Which of the lines below include "agent"? Each one should be copied out.

• _Given records_:
================================
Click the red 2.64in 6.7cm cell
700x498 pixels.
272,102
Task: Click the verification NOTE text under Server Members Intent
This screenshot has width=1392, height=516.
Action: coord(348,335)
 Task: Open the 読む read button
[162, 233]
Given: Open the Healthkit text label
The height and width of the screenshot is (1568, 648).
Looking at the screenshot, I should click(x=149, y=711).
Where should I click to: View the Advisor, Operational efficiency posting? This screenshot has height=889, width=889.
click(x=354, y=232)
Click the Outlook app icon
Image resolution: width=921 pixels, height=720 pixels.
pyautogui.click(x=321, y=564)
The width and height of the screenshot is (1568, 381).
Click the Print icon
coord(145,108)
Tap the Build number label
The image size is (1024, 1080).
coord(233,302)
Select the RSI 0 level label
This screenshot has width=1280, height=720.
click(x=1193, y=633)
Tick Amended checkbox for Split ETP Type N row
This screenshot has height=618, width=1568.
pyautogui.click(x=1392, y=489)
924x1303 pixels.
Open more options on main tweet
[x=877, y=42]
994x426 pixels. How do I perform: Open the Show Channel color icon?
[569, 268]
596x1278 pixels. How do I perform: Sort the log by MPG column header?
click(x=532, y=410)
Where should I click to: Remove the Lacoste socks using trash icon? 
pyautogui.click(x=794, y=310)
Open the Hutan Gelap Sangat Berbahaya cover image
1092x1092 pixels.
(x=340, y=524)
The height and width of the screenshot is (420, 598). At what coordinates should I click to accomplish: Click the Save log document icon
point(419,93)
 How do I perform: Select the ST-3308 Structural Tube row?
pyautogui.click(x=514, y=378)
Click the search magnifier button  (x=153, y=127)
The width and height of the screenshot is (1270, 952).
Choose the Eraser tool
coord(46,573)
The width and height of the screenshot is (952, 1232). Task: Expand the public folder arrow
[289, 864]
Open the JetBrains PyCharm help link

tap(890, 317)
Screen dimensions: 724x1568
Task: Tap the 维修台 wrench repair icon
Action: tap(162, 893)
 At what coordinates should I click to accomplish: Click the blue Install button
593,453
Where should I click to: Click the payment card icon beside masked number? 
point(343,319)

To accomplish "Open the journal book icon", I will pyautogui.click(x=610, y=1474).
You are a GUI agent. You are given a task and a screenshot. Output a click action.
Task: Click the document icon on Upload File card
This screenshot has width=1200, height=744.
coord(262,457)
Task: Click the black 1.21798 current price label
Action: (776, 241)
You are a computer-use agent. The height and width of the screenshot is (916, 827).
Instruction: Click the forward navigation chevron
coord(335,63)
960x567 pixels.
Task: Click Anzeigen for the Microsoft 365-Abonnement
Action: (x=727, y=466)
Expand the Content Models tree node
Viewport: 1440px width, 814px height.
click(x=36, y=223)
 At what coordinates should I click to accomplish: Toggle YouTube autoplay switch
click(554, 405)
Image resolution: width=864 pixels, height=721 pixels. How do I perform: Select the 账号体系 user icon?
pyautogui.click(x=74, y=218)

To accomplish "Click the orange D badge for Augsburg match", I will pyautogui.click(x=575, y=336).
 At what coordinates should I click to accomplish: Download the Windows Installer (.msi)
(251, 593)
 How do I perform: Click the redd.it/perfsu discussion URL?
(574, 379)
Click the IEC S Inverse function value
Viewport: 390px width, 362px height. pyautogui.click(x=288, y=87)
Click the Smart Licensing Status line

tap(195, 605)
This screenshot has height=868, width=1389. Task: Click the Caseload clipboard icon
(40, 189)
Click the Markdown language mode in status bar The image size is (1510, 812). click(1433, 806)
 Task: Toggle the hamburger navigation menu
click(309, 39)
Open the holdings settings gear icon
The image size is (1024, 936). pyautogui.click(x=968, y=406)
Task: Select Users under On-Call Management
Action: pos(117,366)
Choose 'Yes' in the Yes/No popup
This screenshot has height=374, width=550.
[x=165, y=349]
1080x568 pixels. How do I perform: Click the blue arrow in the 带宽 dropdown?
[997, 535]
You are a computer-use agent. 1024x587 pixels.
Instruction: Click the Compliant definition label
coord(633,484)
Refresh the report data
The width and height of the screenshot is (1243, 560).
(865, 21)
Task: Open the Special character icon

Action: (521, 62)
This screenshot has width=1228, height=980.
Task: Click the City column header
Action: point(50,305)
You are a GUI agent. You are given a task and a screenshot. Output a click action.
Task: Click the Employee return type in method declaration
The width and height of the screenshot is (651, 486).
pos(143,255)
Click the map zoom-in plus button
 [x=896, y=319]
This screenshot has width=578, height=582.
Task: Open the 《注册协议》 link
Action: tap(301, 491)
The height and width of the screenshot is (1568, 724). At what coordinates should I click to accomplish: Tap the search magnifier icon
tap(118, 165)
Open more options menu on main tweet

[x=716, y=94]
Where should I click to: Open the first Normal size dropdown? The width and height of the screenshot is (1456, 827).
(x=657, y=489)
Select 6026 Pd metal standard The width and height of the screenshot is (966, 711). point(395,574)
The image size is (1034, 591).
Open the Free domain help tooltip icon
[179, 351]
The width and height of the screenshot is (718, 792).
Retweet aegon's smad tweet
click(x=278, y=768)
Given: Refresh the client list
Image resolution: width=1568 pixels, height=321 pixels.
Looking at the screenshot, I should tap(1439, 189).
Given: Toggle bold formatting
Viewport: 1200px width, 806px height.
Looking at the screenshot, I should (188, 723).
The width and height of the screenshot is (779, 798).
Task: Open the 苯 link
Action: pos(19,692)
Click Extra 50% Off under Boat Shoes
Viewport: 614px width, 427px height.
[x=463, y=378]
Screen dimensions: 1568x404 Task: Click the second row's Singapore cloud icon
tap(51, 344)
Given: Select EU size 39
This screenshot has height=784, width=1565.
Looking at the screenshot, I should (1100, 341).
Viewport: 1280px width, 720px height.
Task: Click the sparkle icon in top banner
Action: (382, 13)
================================
• _Solution to the exercise_:
You are a GUI agent. You are given a task and a screenshot. Output a click action.
You are a computer-use agent. The height and width of the screenshot is (916, 827).
You are a computer-use agent. 1024x587 pixels.
You are a GUI agent. You are given a task and a screenshot. Output a click action.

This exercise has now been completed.